=== Section Start ===
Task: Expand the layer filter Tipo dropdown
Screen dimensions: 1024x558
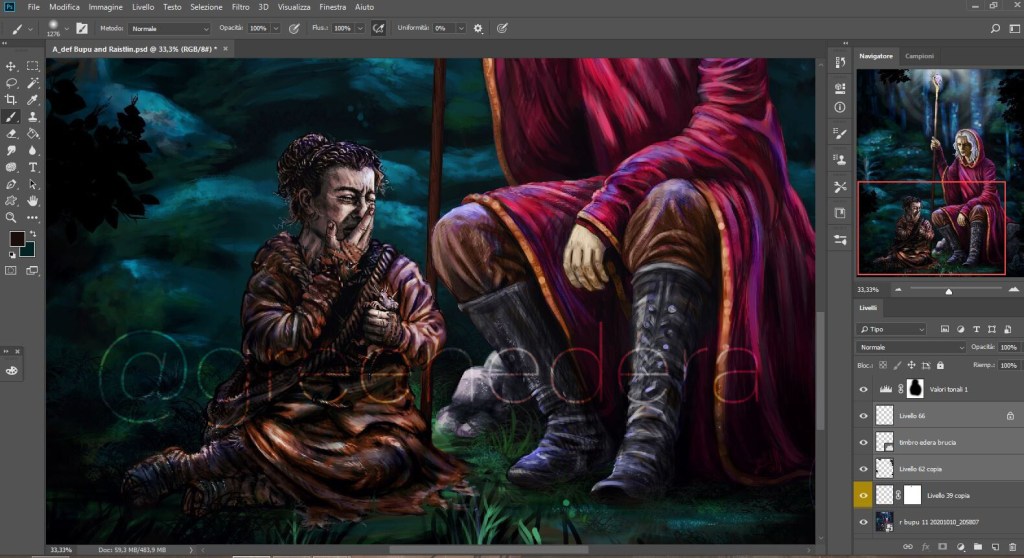Action: pos(892,329)
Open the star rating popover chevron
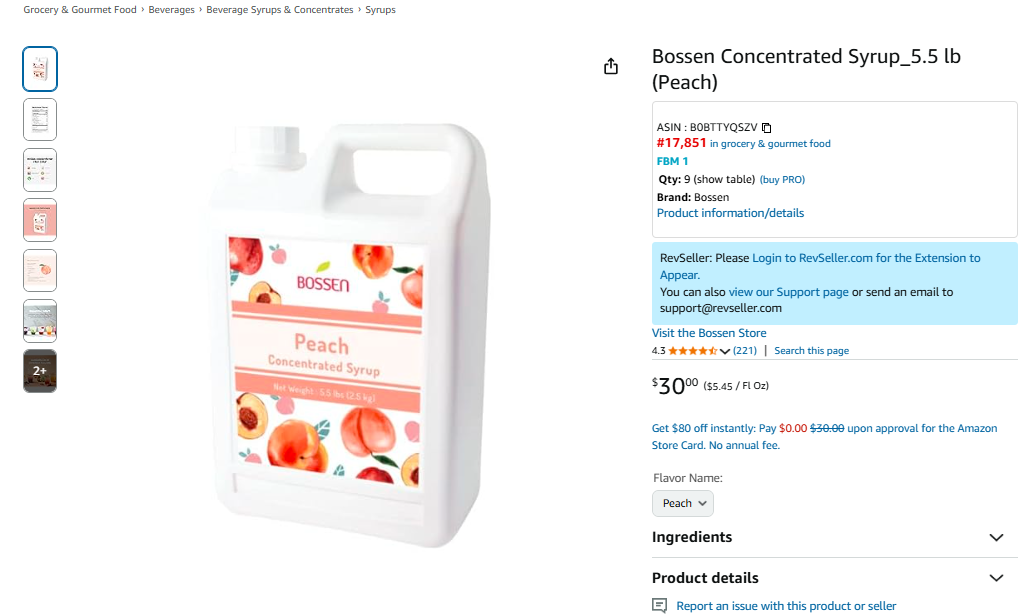This screenshot has width=1020, height=614. click(x=725, y=351)
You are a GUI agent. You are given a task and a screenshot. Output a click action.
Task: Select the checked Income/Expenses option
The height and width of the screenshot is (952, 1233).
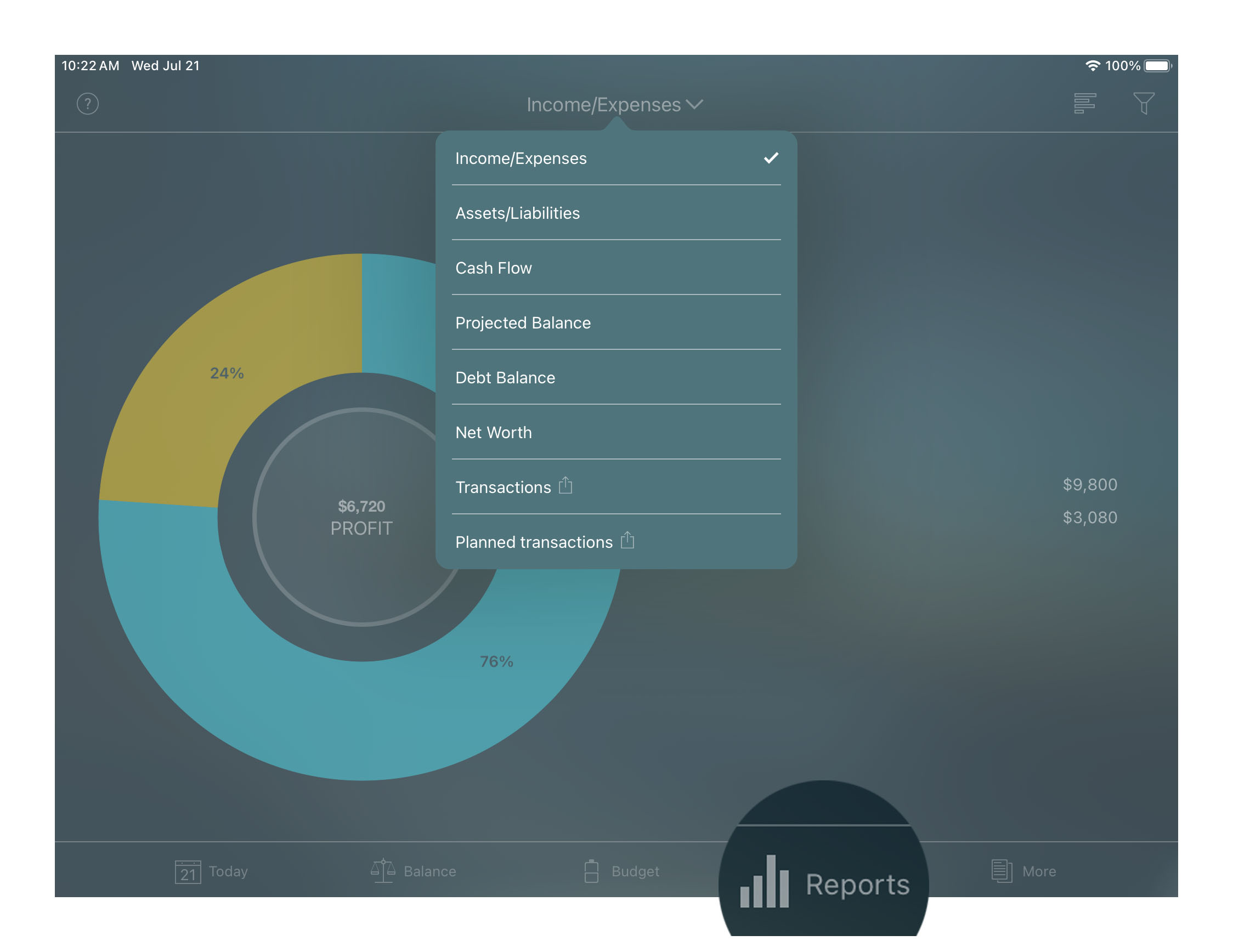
=== Section End ===
• _Assignment_: Restate the lines above exactly, from the one bearing "Task: Select the" through the final line of the material, both included, omitting pictures.

• _Response_:
Task: Select the checked Income/Expenses option
The height and width of the screenshot is (952, 1233).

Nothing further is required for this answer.